**STATED TASK**
Gather every line in the records below that contains the string "folder", and copy each one out. Matching is case-sensitive.

Word and element locating data
┌────────
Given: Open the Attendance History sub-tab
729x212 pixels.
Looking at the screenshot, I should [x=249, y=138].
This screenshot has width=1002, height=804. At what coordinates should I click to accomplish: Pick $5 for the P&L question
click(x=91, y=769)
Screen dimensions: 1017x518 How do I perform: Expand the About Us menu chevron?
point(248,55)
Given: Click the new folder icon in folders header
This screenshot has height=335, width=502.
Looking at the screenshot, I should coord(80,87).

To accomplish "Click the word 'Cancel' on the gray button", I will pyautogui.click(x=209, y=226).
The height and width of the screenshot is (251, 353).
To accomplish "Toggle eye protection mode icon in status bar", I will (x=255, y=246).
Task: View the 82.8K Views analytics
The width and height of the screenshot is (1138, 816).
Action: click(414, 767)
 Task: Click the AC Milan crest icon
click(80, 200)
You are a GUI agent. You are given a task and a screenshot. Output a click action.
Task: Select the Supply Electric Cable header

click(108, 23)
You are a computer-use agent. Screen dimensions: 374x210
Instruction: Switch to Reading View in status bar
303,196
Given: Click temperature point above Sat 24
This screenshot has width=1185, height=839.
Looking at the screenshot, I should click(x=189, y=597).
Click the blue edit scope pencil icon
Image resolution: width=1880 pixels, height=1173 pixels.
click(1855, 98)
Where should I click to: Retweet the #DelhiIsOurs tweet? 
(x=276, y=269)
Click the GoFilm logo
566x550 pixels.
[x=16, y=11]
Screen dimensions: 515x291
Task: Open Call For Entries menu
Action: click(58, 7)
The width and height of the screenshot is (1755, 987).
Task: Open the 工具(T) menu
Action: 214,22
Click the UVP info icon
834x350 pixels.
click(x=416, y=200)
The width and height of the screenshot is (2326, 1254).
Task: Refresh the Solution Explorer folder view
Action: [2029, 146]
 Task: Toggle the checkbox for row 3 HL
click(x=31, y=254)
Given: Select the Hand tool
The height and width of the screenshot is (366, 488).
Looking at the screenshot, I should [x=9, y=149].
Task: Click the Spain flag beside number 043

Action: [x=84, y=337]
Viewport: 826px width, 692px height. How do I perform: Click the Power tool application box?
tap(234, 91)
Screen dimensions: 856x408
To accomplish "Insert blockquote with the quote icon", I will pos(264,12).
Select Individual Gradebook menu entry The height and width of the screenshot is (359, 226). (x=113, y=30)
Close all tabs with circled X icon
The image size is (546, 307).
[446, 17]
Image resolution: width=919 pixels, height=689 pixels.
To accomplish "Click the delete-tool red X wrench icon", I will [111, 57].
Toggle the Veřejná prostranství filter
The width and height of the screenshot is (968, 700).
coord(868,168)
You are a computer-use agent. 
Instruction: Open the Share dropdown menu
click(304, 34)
└────────
**OUTPUT OF THE EXERCISE**
Given: Click the new folder icon in folders header
Task: Refresh the Solution Explorer folder view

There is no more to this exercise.